*Exercise description*. Scan the records below. Copy every line in which the word "yellow" appears.

******

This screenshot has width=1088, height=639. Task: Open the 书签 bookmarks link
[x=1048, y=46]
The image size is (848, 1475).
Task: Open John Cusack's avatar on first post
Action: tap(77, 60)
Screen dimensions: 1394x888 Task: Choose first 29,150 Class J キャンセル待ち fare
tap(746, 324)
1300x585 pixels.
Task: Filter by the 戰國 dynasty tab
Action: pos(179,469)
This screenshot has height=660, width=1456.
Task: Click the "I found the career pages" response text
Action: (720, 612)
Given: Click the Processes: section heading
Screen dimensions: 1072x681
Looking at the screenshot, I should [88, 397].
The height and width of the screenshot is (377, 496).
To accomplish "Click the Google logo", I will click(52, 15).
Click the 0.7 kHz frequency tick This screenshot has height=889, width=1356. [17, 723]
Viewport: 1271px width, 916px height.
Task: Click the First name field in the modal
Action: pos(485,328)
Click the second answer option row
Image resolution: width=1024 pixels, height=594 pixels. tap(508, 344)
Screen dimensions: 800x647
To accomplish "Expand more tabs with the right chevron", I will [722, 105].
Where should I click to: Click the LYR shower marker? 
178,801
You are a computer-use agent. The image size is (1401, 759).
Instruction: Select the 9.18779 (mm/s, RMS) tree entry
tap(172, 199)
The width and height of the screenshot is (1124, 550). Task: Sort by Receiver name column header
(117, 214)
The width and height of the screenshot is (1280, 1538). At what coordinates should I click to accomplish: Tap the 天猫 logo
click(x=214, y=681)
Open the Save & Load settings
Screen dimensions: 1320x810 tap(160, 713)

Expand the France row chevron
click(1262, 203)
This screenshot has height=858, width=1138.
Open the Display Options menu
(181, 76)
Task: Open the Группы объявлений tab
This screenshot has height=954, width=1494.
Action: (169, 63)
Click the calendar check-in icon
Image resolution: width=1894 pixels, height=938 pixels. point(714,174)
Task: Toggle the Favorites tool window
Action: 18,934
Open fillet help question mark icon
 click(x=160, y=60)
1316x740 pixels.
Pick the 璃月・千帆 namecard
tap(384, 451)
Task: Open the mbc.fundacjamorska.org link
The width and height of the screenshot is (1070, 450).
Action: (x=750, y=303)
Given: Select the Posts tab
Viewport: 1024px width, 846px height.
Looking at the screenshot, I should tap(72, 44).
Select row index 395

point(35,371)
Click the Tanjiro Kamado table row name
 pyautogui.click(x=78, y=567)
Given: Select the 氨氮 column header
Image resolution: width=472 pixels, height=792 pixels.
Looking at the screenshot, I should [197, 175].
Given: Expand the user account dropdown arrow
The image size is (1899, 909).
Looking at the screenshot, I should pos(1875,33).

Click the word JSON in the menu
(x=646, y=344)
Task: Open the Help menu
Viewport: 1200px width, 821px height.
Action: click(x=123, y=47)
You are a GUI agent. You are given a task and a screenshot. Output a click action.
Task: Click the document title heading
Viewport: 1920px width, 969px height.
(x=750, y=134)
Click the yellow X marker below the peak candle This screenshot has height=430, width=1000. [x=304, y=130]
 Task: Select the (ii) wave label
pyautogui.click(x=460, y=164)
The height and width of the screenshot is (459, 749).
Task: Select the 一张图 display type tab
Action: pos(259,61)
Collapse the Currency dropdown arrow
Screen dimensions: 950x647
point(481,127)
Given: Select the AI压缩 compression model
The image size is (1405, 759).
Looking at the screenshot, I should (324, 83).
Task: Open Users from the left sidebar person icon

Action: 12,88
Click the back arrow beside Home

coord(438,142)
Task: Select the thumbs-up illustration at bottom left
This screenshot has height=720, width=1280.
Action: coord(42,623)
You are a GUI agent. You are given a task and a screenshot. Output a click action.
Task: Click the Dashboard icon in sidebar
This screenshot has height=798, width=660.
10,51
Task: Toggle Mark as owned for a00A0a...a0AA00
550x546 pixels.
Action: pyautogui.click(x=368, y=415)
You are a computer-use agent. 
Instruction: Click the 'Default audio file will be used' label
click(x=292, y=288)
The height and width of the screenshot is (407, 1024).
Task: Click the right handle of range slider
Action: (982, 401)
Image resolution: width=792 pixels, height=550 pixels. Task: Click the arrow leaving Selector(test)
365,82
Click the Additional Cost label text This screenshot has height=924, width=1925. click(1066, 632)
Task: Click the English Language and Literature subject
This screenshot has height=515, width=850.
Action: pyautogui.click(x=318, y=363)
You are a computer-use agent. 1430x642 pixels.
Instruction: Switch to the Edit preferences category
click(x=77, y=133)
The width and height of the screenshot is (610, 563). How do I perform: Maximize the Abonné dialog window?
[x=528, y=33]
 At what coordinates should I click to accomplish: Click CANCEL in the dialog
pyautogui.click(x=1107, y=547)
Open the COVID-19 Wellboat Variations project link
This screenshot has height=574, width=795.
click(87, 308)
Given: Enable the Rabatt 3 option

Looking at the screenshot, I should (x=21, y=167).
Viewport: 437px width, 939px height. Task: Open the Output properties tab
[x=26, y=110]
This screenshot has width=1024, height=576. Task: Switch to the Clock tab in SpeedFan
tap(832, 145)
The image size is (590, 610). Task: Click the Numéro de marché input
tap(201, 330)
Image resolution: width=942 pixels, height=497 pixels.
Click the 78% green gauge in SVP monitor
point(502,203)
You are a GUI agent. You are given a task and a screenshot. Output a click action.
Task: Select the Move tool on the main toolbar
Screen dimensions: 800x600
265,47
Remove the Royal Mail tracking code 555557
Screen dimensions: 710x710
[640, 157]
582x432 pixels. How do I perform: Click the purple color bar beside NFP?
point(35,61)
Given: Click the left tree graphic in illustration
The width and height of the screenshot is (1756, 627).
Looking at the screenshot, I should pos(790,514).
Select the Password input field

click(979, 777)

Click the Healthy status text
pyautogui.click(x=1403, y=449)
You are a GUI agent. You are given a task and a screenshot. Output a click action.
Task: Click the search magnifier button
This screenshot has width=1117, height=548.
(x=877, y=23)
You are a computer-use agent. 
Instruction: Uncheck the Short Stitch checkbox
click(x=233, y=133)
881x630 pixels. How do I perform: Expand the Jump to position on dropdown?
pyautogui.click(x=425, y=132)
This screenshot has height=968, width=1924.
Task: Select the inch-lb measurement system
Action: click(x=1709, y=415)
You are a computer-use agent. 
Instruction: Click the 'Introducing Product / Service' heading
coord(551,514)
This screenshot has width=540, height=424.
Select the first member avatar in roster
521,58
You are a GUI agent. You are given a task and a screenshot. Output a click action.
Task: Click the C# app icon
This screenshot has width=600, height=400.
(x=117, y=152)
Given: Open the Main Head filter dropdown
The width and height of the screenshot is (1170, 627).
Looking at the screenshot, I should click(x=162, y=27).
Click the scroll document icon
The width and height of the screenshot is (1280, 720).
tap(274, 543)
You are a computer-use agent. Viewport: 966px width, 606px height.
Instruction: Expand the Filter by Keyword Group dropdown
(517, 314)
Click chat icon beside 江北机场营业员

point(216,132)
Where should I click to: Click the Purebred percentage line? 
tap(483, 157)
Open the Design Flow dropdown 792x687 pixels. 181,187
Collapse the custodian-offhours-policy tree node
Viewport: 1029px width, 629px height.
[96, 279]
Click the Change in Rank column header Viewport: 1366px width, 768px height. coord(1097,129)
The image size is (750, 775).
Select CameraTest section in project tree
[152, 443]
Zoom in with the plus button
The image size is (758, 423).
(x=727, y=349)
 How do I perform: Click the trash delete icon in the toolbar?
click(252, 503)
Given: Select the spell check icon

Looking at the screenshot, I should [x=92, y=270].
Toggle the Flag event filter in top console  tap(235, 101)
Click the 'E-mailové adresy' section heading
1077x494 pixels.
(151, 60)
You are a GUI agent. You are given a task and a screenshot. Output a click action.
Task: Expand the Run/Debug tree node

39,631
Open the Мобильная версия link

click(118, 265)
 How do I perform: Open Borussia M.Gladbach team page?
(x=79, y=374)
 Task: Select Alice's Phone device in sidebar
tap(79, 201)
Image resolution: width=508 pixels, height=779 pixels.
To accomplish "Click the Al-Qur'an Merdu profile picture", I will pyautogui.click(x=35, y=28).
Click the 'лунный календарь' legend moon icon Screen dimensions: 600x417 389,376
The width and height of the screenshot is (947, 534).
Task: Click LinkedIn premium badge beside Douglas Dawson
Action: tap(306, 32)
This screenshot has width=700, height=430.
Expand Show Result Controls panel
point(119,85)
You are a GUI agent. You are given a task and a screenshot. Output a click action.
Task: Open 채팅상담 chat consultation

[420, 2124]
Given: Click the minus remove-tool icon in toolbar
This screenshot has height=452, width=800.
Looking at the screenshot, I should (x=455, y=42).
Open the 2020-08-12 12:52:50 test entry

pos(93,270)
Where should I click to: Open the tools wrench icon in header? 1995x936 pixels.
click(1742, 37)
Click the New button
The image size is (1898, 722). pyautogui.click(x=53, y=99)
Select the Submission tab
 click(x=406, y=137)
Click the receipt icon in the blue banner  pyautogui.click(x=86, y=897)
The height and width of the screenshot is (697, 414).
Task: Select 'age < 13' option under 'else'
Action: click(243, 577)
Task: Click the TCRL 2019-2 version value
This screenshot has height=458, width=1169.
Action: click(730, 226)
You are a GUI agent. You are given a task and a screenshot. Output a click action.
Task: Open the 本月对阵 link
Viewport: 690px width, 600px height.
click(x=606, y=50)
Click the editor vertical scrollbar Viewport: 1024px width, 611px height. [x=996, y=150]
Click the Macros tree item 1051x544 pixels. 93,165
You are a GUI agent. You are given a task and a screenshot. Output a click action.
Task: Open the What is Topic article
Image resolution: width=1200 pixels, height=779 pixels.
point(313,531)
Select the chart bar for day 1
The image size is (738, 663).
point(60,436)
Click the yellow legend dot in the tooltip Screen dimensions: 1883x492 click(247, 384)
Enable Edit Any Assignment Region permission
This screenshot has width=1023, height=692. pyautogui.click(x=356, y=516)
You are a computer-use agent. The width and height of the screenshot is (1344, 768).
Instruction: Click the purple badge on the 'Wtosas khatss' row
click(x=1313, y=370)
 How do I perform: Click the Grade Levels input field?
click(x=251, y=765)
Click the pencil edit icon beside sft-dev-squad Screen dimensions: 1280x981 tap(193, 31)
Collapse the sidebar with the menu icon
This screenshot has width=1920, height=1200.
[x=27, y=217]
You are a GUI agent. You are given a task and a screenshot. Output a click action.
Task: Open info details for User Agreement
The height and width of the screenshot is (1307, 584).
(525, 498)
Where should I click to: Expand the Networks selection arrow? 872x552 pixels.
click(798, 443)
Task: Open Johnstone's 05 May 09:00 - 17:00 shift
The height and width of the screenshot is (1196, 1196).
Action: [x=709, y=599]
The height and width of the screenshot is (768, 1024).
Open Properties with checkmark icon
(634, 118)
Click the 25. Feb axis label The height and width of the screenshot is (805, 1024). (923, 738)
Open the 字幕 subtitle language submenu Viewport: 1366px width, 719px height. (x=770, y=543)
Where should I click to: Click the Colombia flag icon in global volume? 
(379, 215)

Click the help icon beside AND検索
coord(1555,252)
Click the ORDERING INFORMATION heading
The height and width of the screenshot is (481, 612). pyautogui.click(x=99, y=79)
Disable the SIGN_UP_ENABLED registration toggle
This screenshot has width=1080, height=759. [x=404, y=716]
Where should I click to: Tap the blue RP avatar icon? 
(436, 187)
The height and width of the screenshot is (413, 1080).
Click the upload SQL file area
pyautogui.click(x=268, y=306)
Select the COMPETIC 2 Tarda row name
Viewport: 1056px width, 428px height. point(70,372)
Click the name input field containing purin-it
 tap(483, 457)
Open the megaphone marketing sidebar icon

******

*Result of this task*.
Click the yellow X marker below the peak candle This screenshot has height=430, width=1000. [x=304, y=130]
Click the yellow legend dot in the tooltip Screen dimensions: 1883x492 click(247, 384)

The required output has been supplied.